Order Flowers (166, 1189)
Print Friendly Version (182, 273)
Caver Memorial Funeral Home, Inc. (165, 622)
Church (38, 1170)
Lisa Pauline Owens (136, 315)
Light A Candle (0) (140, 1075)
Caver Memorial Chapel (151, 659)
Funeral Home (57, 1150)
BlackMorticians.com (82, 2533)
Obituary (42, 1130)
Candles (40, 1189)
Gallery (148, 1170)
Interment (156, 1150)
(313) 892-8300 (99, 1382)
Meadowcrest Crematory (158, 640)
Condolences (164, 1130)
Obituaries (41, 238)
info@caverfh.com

--

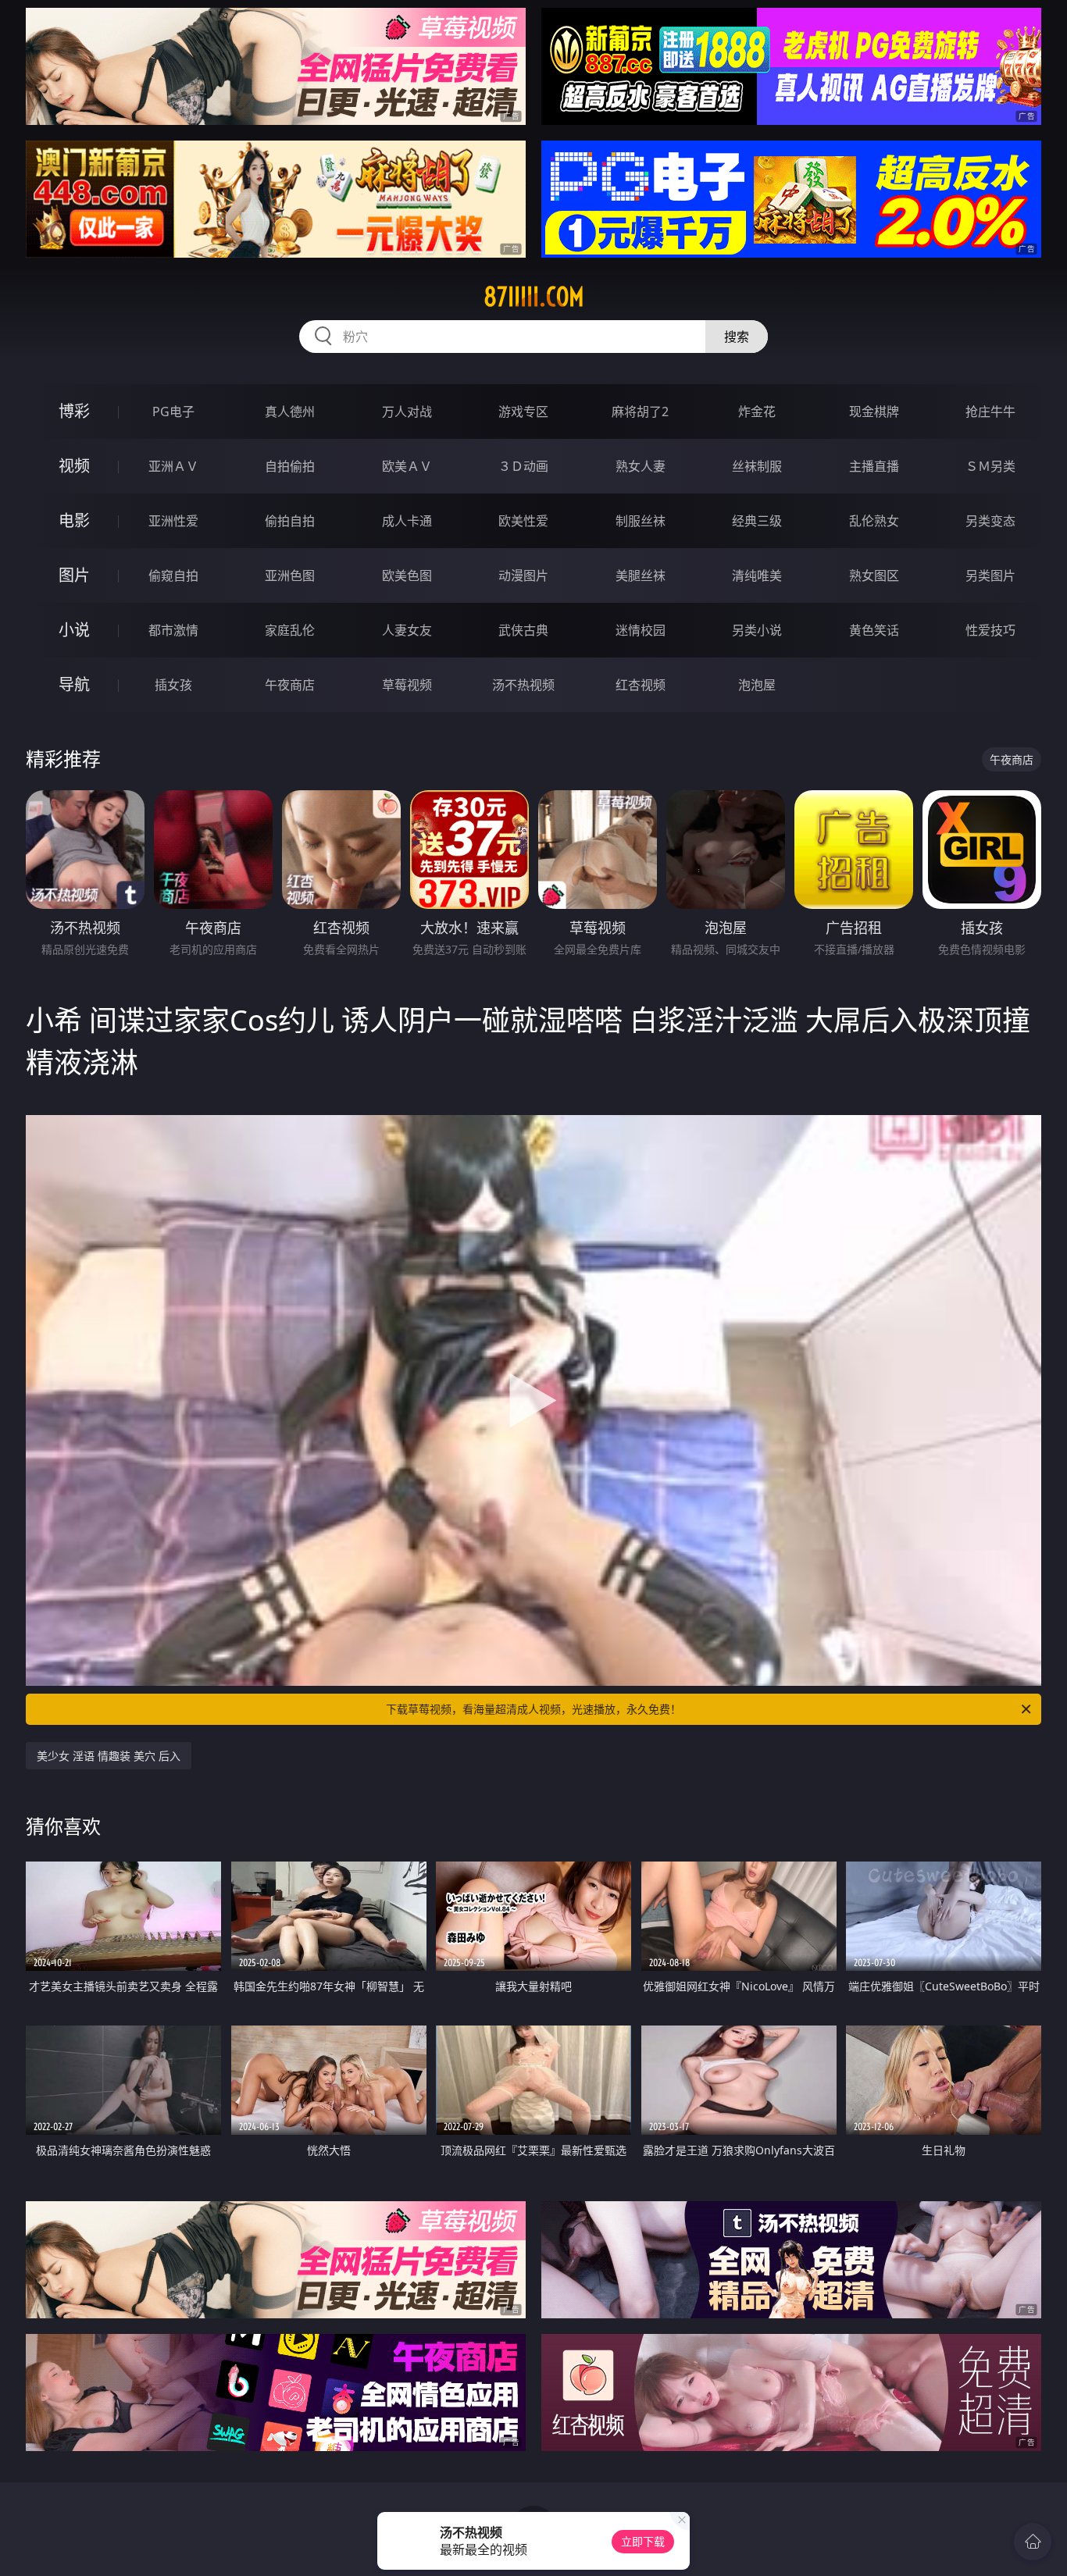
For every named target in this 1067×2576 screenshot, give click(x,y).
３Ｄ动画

WHAT YOU HAVE TO DO
Go to the line in the material above that contains "Caver Memorial Funeral Home, Inc. (165, 622)" and copy exactly from there through the line that contains "info@caverfh.com", stopping after it.

EXERCISE ANSWER
Caver Memorial Funeral Home, Inc. (165, 622)
Church (38, 1170)
Lisa Pauline Owens (136, 315)
Light A Candle (0) (140, 1075)
Caver Memorial Chapel (151, 659)
Funeral Home (57, 1150)
BlackMorticians.com (82, 2533)
Obituary (42, 1130)
Candles (40, 1189)
Gallery (148, 1170)
Interment (156, 1150)
(313) 892-8300 (99, 1382)
Meadowcrest Crematory (158, 640)
Condolences (164, 1130)
Obituaries (41, 238)
info@caverfh.com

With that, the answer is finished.